USS Oklahoma remains return to Hawaii for burial on Pearl Harbor attack's 80th anniversary
JOINT BASE PEARL HARBOR-HICKAM, Hawaii — The unidentifiable remains of 50 sailors and one Marine who died aboard the USS Oklahoma during the surprise attack on Pearl Harbor were flown to Hawaii on Thursday and will be buried in Honolulu later this year on the 80th anniversary of the raid.
During an honorable carry ceremony near the joint base’s runway, Marine and sailor guards of honor carried 10 flag-draped coffins from a C-17 that had arrived from Offutt Air Force Base in Nebraska where the enclosed remains had undergone DNA testing.
The return of the remains represents the near completion of the six-year project by the Defense Department to identify Oklahoma victims who had been long buried as unknowns at the National Memorial Cemetery of the Pacific, also called the Punchbowl Cemetery, in Honolulu.
The remains of 388 sailors and Marines that had been buried in the cemetery in 1950 were exhumed in 2015 and sent to Offutt.
To date, the Defense POW/MIA Accounting Agency has identified 337 of those remains.

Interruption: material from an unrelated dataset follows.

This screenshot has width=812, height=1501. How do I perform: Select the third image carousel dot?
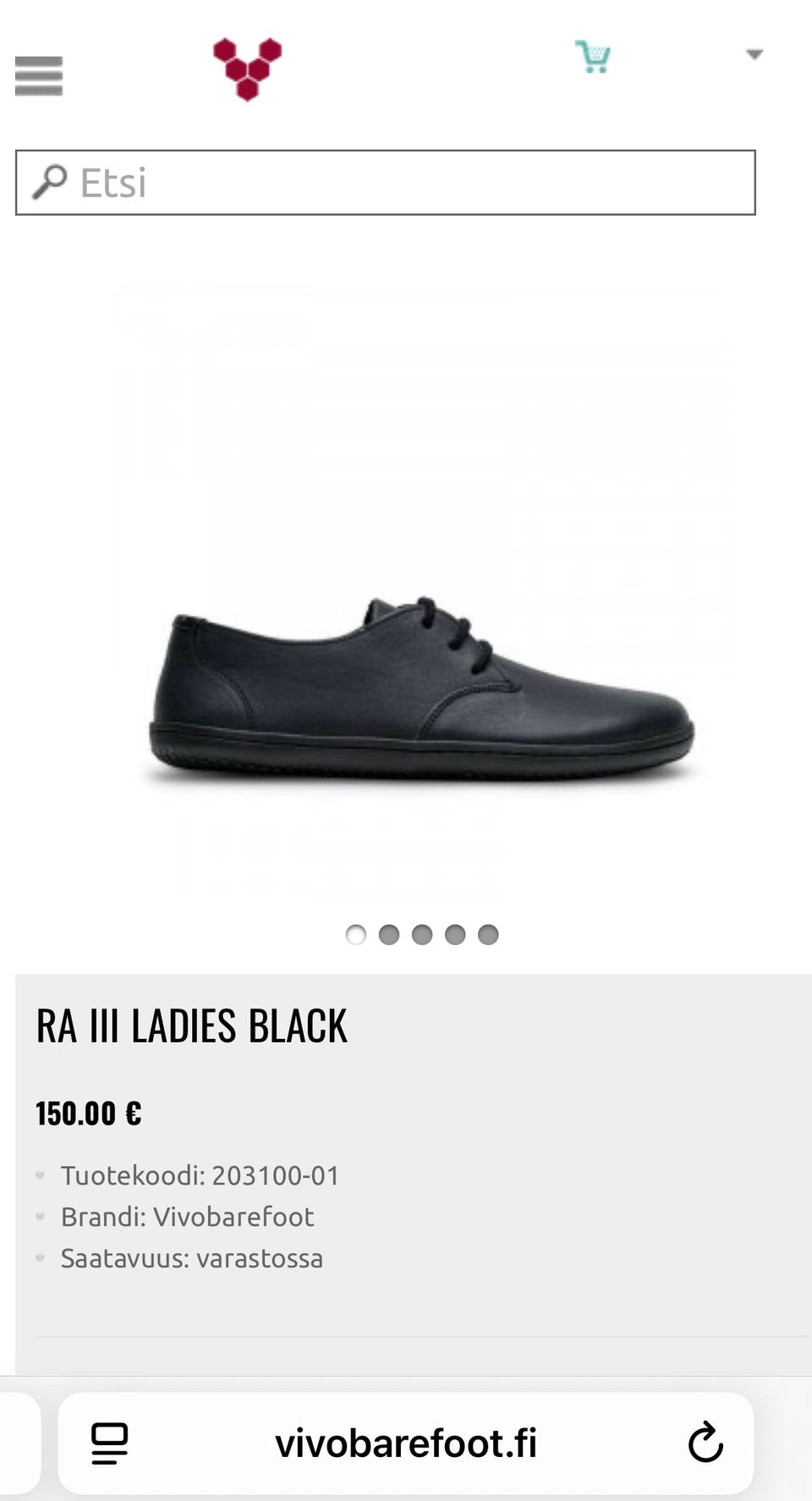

“We still will make identifications,” Carrie LeGarde, the USS Oklahoma project’s lead anthropologist, told reporters before the ceremony began. “They are in progress, so it’s not completely done at this point. That will continue over the next couple months.”
DPAA has been thus far unable to identify the 51 remains flown to Hawaii on Thursday, partly because DNA samples from some next of kin could not be found.
The remains will be kept at DPAA’s identification laboratory on the joint base until their reburial by the Navy on Dec. 7 at the Punchbowl.
“The Navy is not actively pursuing family reference samples anymore for the Oklahoma project,” LeGarde said. “We did a big push in the last year, and they got a lot of family reference samples actually in the last year. That has made a huge difference and why we’re still making identifications now.”
The USS Oklahoma was moored on Battleship Row on the morning of Dec. 7, 1941, when Japanese torpedo bombers descended on Pearl Harbor. Several made direct hits on the ship, capsizing it and killing 429 crew members.
After being moved to several gravesites, the remains of 394 sailors and Marines who died that day – all too badly burned, disfigured or decayed to identify – were laid to rest in 46 plots for the unknown in 1950. A few of those remains had been identified in the years leading up to 2015.
During brief remarks to a small group of people gathered for the ceremony, Adm. Sam Paparo, commander of U.S. Pacific Fleet, reflected on the military’s ethos of striving to never leave a fallen comrade behind.
“These heroes that you see here have begun their final journey to the National Memorial Cemetery of the Pacific,” he said.